I need to be upfront about this, this soup started off life as a disaster.
I’d planned to make a Thai curry using the first of our homegrown butternut squash but when I served it up, I was less than impressed. It kind of tasted like a spicy, lumpy porridge that was thick and gloopy and wholly unappetising.
Rather than throw out this gigantic pan of gorgeous ingredients that had the misfortune to meet my creative side on a bad day, I chucked it all in the blender and added hot water from the kettle to make a soup.

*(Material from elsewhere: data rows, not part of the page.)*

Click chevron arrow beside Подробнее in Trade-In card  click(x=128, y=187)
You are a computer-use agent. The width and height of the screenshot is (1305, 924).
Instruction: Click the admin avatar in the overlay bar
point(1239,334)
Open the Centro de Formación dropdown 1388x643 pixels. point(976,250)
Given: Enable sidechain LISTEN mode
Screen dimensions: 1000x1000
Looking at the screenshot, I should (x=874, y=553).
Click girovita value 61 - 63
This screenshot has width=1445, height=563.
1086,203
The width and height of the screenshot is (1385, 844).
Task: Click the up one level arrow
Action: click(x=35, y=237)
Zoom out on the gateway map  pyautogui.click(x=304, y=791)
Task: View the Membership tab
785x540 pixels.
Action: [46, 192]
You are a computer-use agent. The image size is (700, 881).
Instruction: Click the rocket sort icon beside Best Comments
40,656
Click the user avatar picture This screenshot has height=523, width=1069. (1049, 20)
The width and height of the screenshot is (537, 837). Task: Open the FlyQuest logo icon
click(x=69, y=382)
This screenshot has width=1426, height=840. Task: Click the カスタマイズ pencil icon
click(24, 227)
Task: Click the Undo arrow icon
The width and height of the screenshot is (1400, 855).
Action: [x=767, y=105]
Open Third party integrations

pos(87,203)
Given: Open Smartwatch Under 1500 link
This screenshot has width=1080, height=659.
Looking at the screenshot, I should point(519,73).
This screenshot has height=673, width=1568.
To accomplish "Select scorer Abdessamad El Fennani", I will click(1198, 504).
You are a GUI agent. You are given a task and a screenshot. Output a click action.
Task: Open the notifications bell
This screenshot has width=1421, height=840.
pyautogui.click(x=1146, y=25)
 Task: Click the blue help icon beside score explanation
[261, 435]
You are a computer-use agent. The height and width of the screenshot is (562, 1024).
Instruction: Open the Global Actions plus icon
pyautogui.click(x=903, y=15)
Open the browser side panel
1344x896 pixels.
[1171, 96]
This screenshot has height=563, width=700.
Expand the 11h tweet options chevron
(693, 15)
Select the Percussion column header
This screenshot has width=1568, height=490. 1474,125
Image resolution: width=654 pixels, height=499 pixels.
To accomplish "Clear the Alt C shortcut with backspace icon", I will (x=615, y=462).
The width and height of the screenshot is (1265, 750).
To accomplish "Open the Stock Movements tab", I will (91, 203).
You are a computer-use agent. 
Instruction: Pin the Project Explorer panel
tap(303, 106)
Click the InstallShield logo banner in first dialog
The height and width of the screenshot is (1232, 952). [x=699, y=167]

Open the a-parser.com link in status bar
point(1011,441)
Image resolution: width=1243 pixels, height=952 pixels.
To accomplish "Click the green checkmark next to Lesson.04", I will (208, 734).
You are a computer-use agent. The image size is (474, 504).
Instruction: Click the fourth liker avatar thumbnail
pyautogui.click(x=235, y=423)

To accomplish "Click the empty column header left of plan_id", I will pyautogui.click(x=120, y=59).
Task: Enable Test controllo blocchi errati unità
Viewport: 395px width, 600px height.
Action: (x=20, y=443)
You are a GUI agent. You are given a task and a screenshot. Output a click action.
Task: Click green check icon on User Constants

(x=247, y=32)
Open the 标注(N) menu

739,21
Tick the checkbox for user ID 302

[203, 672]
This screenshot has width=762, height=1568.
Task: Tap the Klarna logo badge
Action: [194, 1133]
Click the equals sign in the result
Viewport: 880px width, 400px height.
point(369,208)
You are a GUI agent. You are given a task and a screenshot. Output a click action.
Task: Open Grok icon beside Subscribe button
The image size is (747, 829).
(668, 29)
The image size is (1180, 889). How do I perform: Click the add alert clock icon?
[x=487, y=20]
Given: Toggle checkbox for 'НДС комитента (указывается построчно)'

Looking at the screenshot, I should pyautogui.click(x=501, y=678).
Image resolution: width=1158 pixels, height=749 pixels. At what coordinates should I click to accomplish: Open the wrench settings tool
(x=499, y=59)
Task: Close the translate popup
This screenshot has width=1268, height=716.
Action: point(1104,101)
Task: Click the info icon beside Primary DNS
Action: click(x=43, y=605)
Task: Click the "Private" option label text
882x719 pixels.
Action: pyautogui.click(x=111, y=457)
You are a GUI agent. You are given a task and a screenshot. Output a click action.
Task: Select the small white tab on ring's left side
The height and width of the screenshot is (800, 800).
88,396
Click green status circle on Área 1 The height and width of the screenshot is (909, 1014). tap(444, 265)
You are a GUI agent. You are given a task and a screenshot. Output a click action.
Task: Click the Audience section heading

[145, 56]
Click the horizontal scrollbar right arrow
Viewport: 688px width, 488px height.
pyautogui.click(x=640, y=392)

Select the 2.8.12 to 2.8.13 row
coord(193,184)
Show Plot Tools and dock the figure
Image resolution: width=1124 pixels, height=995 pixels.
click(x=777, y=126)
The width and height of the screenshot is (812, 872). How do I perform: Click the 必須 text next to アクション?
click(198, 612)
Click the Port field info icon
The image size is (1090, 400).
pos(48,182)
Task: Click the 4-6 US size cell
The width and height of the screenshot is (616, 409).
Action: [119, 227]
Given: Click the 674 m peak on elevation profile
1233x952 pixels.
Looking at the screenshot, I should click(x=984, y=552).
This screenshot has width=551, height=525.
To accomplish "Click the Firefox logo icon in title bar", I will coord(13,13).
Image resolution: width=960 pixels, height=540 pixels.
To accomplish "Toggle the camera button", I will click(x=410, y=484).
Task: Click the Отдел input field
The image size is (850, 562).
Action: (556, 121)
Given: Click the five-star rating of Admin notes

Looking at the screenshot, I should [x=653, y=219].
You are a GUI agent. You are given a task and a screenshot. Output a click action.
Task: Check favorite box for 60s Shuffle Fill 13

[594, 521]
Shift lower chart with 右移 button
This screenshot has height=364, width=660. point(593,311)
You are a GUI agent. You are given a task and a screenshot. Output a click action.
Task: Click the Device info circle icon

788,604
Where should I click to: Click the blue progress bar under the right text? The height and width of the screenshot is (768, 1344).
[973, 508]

And so I dedicate this recipe to my blender, that kitchen gadget that can transform a culinary cock up into a recipe worthy of having its praises sung and getting its picture on Instagram. #thanksblender
- A little oil
- 1 onion peeled and chopped
- 3 garlic cloves minced
- 1 medium butternut squash peeled deseeded and chopped
- 800 mls stock or water
- 1 can coconut milk or 1/2 a block of coconut cream
- 1 stalk lemongrass white part finely chopped
- 2 teaspoons fish sauce
- 1 red chilli finely chopped
- Zest of 1 lime
- Juice of half a lime
- In a large saucepan gently fry the onion in the oil until translucent. Do not let brown or burn.
- Add in the garlic, squash and stock/water and let simmer for 20 minutes or until the squash is soft and cooked through.
- Add in all the other ingredients, stir well and bring back to the simmer for 3 or 4 minutes. Be careful not to boil. If using the block of coconut cream, be sure it has all melted into the soup.
- Pour into your blender and whizz together until smooth. Boil the kettle and top up with hot water until you have the consistency of soup that you prefer and serve.